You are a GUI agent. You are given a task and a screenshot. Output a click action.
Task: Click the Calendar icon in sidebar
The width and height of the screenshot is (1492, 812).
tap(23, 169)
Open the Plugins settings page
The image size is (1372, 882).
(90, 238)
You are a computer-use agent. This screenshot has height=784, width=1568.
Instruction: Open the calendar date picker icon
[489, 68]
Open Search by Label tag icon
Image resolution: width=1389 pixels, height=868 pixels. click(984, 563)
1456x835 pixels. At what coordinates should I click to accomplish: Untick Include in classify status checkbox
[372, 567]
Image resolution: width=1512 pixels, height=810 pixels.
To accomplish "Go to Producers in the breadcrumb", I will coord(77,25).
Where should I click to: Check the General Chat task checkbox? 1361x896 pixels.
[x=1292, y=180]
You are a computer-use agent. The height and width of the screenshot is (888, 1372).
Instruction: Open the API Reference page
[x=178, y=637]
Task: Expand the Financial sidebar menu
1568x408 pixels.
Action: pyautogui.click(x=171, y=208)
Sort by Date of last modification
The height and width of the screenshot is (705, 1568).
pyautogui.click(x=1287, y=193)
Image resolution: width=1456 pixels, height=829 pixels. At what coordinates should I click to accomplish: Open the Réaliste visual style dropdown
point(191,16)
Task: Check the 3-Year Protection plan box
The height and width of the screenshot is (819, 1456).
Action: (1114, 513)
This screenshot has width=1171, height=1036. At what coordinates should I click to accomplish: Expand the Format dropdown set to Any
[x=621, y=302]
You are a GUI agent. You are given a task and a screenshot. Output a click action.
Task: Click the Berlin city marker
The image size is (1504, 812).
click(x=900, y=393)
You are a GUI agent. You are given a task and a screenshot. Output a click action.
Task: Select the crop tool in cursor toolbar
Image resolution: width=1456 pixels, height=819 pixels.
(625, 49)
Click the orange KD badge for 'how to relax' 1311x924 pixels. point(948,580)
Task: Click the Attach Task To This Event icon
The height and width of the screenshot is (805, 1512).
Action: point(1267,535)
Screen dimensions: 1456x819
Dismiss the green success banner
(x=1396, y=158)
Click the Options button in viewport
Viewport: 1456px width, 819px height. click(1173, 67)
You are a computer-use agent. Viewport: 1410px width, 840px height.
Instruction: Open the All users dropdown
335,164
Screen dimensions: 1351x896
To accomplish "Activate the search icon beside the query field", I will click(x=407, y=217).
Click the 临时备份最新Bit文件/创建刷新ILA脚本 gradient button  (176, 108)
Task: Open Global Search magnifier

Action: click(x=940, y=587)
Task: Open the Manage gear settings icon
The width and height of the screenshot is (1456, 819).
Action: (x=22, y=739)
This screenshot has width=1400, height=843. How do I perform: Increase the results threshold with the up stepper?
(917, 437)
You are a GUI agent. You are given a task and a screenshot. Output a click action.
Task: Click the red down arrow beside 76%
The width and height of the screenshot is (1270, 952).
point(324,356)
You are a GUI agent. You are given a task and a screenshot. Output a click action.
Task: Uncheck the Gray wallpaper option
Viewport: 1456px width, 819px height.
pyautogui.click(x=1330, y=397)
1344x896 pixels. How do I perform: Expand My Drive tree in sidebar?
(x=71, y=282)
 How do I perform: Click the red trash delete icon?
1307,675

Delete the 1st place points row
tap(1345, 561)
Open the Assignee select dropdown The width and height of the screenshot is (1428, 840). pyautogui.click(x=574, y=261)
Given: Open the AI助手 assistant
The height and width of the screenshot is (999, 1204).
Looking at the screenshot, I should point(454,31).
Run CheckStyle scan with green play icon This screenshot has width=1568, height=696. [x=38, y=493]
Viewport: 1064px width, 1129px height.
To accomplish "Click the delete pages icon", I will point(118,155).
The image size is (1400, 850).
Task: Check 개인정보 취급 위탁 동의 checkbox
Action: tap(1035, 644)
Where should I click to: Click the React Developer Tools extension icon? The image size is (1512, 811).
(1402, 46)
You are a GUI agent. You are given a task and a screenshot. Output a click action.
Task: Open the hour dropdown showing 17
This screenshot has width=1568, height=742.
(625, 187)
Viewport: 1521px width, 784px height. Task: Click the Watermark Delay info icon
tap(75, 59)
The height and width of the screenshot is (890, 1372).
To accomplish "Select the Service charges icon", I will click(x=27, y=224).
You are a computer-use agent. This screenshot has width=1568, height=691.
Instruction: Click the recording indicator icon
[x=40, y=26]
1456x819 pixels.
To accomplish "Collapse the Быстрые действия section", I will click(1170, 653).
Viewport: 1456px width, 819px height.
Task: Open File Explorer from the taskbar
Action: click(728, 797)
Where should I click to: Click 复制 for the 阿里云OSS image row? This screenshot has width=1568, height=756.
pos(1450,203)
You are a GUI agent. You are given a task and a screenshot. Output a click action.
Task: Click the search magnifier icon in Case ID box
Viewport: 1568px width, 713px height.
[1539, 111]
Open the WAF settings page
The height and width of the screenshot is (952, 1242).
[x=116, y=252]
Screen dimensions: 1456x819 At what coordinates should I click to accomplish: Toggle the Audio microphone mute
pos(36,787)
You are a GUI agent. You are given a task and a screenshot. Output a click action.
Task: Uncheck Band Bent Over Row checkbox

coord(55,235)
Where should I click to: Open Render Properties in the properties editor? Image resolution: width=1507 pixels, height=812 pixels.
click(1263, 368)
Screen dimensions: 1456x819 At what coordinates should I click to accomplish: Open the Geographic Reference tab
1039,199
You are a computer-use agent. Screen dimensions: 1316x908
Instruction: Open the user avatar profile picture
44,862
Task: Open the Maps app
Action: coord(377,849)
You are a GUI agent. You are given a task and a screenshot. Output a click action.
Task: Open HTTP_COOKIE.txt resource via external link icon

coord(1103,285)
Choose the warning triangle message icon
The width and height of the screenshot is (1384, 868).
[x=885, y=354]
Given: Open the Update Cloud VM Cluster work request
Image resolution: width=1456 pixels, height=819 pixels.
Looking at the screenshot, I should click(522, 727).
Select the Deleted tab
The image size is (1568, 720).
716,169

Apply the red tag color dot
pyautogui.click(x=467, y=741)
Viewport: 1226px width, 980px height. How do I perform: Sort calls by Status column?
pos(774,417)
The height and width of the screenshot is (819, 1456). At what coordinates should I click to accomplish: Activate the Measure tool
::::::::::
In the listing above, please print only the lines from the first one to the line where "Task: Select the crop tool in cursor toolbar" appears, exactly as written, both of those lines included.

• [THE COMPLETED TASK]
You are a GUI agent. You are given a task and a screenshot. Output a click action.
Task: Click the Calendar icon in sidebar
The width and height of the screenshot is (1492, 812).
tap(23, 169)
Open the Plugins settings page
The image size is (1372, 882).
(90, 238)
You are a computer-use agent. This screenshot has height=784, width=1568.
Instruction: Open the calendar date picker icon
[489, 68]
Open Search by Label tag icon
Image resolution: width=1389 pixels, height=868 pixels. click(984, 563)
1456x835 pixels. At what coordinates should I click to accomplish: Untick Include in classify status checkbox
[372, 567]
Image resolution: width=1512 pixels, height=810 pixels.
To accomplish "Go to Producers in the breadcrumb", I will coord(77,25).
Where should I click to: Check the General Chat task checkbox? 1361x896 pixels.
[x=1292, y=180]
You are a computer-use agent. The height and width of the screenshot is (888, 1372).
Instruction: Open the API Reference page
[x=178, y=637]
Task: Expand the Financial sidebar menu
1568x408 pixels.
Action: pyautogui.click(x=171, y=208)
Sort by Date of last modification
The height and width of the screenshot is (705, 1568).
pyautogui.click(x=1287, y=193)
Image resolution: width=1456 pixels, height=829 pixels. At what coordinates should I click to accomplish: Open the Réaliste visual style dropdown
point(191,16)
Task: Check the 3-Year Protection plan box
The height and width of the screenshot is (819, 1456).
Action: (1114, 513)
This screenshot has width=1171, height=1036. At what coordinates should I click to accomplish: Expand the Format dropdown set to Any
[x=621, y=302]
You are a GUI agent. You are given a task and a screenshot. Output a click action.
Task: Click the Berlin city marker
The image size is (1504, 812).
click(x=900, y=393)
You are a GUI agent. You are given a task and a screenshot. Output a click action.
Task: Select the crop tool in cursor toolbar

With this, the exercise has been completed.